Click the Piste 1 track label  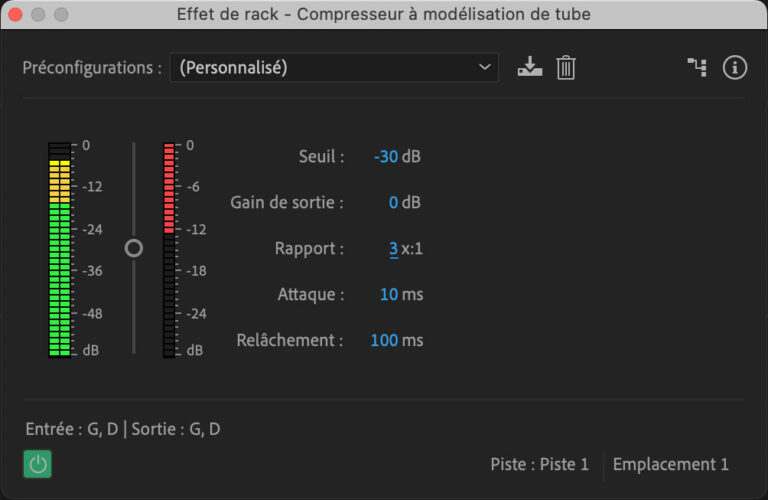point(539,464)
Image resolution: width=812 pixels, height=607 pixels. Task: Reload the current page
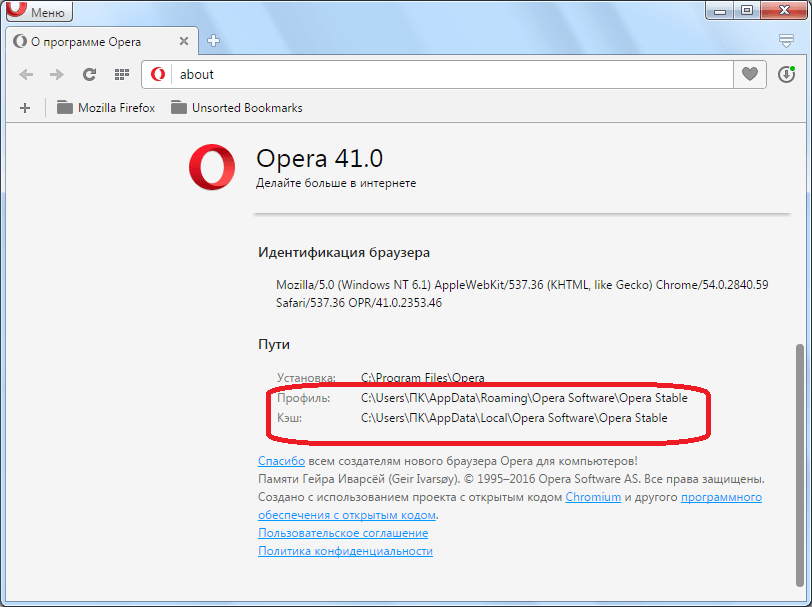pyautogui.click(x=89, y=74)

──────────

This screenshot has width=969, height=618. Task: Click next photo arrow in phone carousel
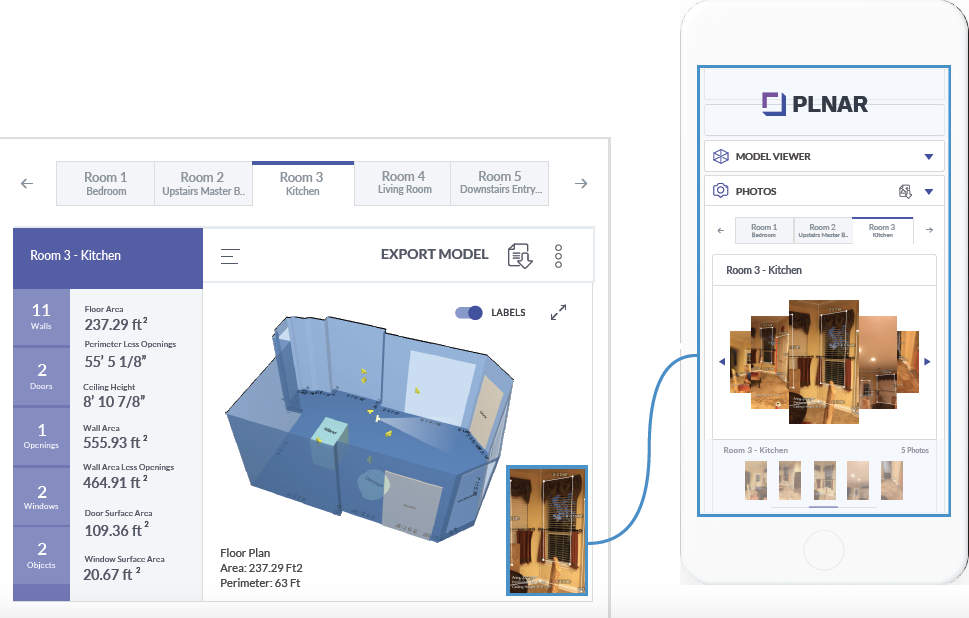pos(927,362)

──────────

What this task involves - Switch "Reload" to "Refresh" in the lines between the one holding "Image resolution: width=812" and the one holding "pyautogui.click(x=89, y=74)", inclusive, and give back only those lines with nothing else changed and the pictures left out.

Solution for this task -
Image resolution: width=812 pixels, height=607 pixels. Task: Refresh the current page
pyautogui.click(x=89, y=74)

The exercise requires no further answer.